In: Finance
4. You are managing a bond portfolio of $1 million. Your target duration is 10 years, and you can invest in two bonds, a zero-coupon bond with maturity of five years and a zero-coupon bond with maturity of 15 years, each currently yielding 5%.
(1) What are your weights in these two zero-coupon bonds to have the target duration?
(2) How will these factions change next year if the target duration is still ten years? .
We will first calculate the duration of each of the 2 bonds as below - we know that the duration for zero coupon bond is equal to its time to maturity.

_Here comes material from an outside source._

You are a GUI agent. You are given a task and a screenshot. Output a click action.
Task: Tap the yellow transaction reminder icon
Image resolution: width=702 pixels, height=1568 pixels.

Hence the duration will be as below:
Duration ?5 year zero coupon? = 5 years and Duration ?15 year zero coupon? = 15 years
Now to construct a portfolio with 10 year duration we will construct an equal weighted portfolio (50% weight for each zero coupon bond) to have a portfolio duration of 10 years.
Next year, since the residual maturity for each bond will be less by 1 year and hence the duration will also change accordingly - the duration 1 year hence will be as below:
Duration ?5 year zero coupon? = 4 years and Duration ?15 year zero coupon? = 14 years
Now lets assume the weight x% for 5 year bond, hence (1-x%) weight for 15 year bond. The duration will be
x% * 4 + (1-x%) * 14 = 10 ; solving this equation we get 4x% + 14 - 14x% = 10 or x% = 40% (or x = 0.4).
Thus the portfolio weight for 1 year hence will be 5 year bond 40% and 15 year bond at 60%.